Alterations to 21T enabled by facility research investment funding will “keep this flagship capability on the leading edge of technology,” says Paša-Tolić.

She is an expert on the convolutions of “capability planning,” which includes investments in EMSL’s capital equipment (pegged at $6 million a year), co-managing EMSL’s capital and operations budgets, divesting, and enhancing partnerships with industry, universities, other government agencies, and its host institution, PNNL.

Science drives both investments and divestments, says Paša-Tolić―science that is always aligned with BER missions, user needs, and EMSL goals.

‘Obvious Synergies’

“These internal investments benefit (EMSL) users,” says Hess.

One example is STAC again, a partner project started in 2019 that benefits both the EMSL and ARM user communities.

ARM operates fixed and mobile atmospheric observatories in climate-critical regions around the world. One of them is at Oliktok Point, which is part of a larger ARM complex called North Slope of Alaska.

STAC could dramatically change the particle-size and time resolutions of aerosol sampling. Vertical profiles of aerosols and their size-resolved chemical composition are not well represented in models. Ground and satellite instruments have limitations, and airborne instruments largely measure only along the horizontal at great speeds. Tethered balloons, designed to ease into the sky at a slow pace along a vertical column, can change that, especially once coupled with China’s new lightweight and sensitive instrument.

During an online users meeting in November 2020, ARM technical director Jim Mather called out the STAC collaboration between the two user facilities―one practiced at field observations and the other at supplying fine-grained analytical work in a laboratory setting. “There are obvious synergies there, especially in the aerosols space.”
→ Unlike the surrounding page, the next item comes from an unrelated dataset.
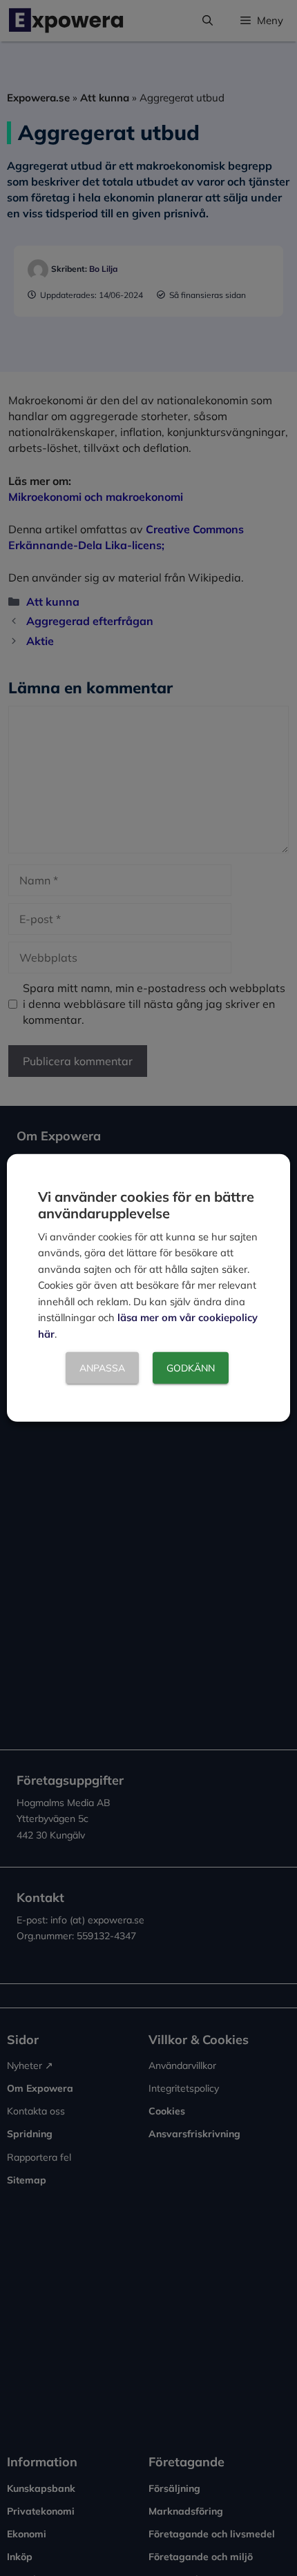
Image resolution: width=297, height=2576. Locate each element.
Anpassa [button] (102, 1368)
Meanwhile, he says China’s new instrument will significantly expand aerosol measurement capabilities.

To shine a light on EMSL facility research investment funding, Paša-Tolić called China’s automated aerosol sampler an example of “partnering for maximum impact.”

The STAC will be available to the user community as part of ARM field campaigns in the upcoming FICUS EMSL-ARM call for proposals that will be announced in early January 2021.